Muchas teorías enfatizan el deseo de las personas de ejercer control sobre aspectos importantes de sus vidas. Las creencias de control tienen efectos especialmente poderosos en los entornos de logro. Cuando las personas perciben independencia entre las respuestas y los resultados, la indefensión aprendida se manifiesta en déficits motivacionales, de aprendizaje y emocionales. La indefensión aprendida es aplicable a muchos estudiantes con problemas de aprendizaje que muestran patrones de atribución negativos y baja autoeficacia en sus capacidades de aprendizaje.
La teoría y la investigación sobre el autoconcepto son relevantes para la motivación. La investigación sugiere que el autoconcepto está organizado jerárquicamente y es multifacético. Se desarrolla desde una visión de sí mismo concreta hasta una más abstracta. El autoconcepto y el aprendizaje parecen influirse mutuamente de manera recíproca.
Las actividades intrínsecamente interesantes son fines en sí mismas, en contraste con las acciones extrínsecamente motivadas, que son medios para algunos fines. White y Harter plantearon la hipótesis de que los niños pequeños tienen motivación intrínseca para comprender y controlar sus entornos, lo que se vuelve más especializado con el desarrollo y la progresión en la escuela. La teoría de Harter destaca el papel de los agentes socializadores y la competencia percibida. Otros teóricos plantean la hipótesis de que la motivación intrínseca depende de las necesidades de niveles óptimos de incongruencia psicológica o fisiológica, de los intentos de participar en la autodeterminación y de una participación de tipo flujo con las actividades. Mucha investigación ha abordado el efecto de las recompensas en la motivación intrínseca. Ofrecer recompensas por la participación en la tarea disminuye la motivación intrínseca cuando las recompensas se consideran un comportamiento de control. Las recompensas otorgadas en función del nivel de rendimiento son informativas de las capacidades y fomentan la autoeficacia, el interés y la adquisición de habilidades de los estudiantes.

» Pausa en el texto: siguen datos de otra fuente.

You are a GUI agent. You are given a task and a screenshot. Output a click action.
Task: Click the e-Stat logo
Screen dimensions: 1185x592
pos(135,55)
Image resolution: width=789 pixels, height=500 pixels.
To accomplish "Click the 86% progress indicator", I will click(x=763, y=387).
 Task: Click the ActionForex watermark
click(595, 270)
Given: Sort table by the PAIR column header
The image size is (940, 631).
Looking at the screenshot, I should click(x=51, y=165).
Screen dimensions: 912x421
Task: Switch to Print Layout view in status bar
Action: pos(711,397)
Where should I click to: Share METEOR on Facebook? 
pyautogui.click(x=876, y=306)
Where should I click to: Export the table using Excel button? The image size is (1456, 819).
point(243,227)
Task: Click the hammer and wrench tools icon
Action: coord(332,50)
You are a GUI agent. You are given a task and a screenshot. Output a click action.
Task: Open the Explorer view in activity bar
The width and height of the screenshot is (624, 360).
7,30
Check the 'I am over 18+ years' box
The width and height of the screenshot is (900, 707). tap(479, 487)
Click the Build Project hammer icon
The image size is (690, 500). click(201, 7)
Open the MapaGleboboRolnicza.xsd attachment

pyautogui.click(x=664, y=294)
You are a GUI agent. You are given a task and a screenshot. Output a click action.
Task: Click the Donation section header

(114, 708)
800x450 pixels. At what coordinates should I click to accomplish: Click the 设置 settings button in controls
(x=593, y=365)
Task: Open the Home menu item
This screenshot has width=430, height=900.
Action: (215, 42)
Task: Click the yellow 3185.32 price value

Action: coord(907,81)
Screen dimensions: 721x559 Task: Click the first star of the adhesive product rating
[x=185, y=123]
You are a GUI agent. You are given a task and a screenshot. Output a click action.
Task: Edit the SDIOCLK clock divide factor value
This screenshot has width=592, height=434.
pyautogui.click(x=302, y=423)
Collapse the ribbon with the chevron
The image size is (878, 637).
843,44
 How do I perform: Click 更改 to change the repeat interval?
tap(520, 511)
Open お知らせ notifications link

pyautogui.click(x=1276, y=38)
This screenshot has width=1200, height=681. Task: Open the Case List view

La motivación para el logro, las atribuciones y las orientaciones a las metas tienen importantes aplicaciones educativas. Los programas de motivación para el logro están diseñados para fomentar el deseo de los estudiantes de aprender y desempeñarse bien en las tareas de logro. Los programas de cambio atribucional intentan alterar las atribuciones disfuncionales de los estudiantes por el fracaso, como de baja capacidad a esfuerzo insuficiente. La retroalimentación atribucional por éxitos previos mejora la autoeficacia, la motivación y la adquisición de habilidades. Los profesores pueden fomentar orientaciones a metas productivas en los estudiantes enseñándoles a establecer metas de aprendizaje y proporcionando retroalimentación sobre su progreso hacia las metas.